The Representative Party of Alberta (first registered as the Political Alternative Association, and known as the Alternative Government Movement prior to registration in 1984) was a provincial political party in Alberta, Canada formed by former Alberta Social Credit Party parliamentary leader Raymond Speaker in 1984. The party was populist and conservative in ideology, and considered a modern version of the Canadian social credit movement without the social credit monetary reform policy.

History

Foundation
Prior to the 1982 Alberta provincial election, Speaker and another longtime Alberta Social Credit Party Socred MLA, Walt Buck, left the party and ran as Independents due to a collapse of their party and problems with organisation and leadership. The two MLAs were successfully returned as Independents to the Legislative Assembly of Alberta. After election they tried to form the official opposition over but were denied by the Speaker of the Assembly who gave the two-member Alberta New Democratic Party the official opposition status.

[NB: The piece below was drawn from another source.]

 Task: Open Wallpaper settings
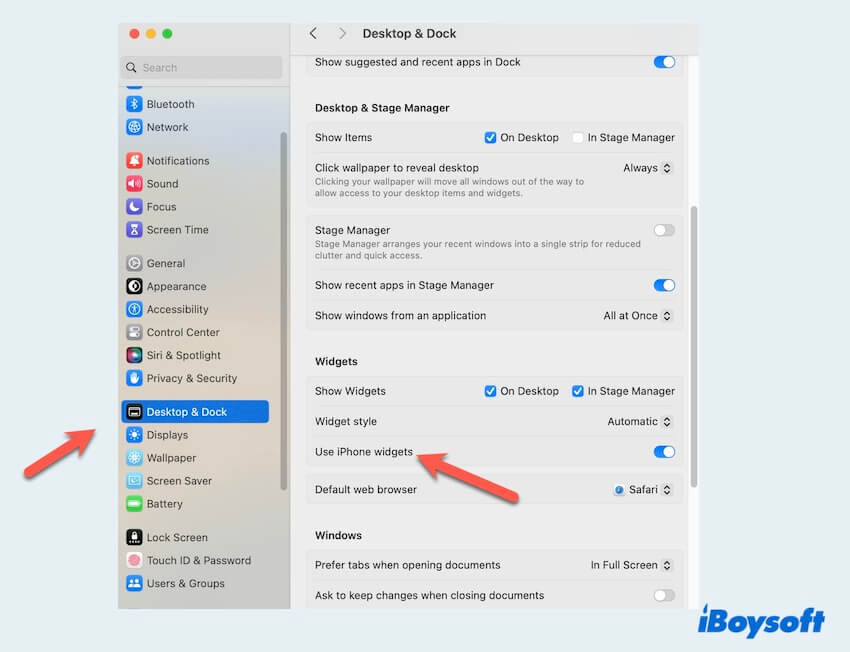click(173, 457)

After being denied party funding, Speaker and Buck floated the idea for a new political party in 1982.

The two MLAs set about trying to create a new party which began taking root in the spring of 1984. They began holding meetings across the province which they promoted under the name Alternate Government Movement. The party also hired Preston Manning as a  political consultant to present draft policies at its founding meetings.

The founding convention for the party was held on 23 and 24 November in Red Deer. The party selected a board of directors and elected Ray Speaker as leader by acclamation. It also selected the name Representative Party of Alberta from four options. The other three options were United Party, Free Democratic Party and the Free Citizens Alliance Party. The paperwork submitted to Elections Alberta and petitions of registration that had started before the convention were under the Political Alternative Association name. The party planned to submit a request to change the name as soon as registration was accepted by Elections Alberta. On 7 January 1985 Elections Alberta accepted the petition after it collected the signatures of over 4500 Alberta electors.

Collapse of the Alberta Political Alliance
In 1985 the Social Credit Party, the Western Canada Concept and Heritage Party of Alberta began a merger movement that resulted in the Alberta Alliance Political Association.

The merger was short-lived and broke apart, collapsing the parties involved. Many candidates and supporters moved to support the Representative Party which became the primary right-wing alternative party for that election.

1986 provincial election
In the 1986 provincial election, the Representative Party ran 46 candidates in Alberta’s 83 ridings, but only its two founding MLAs were elected. The party received 36,656 votes, or 5.1% of the popular vote.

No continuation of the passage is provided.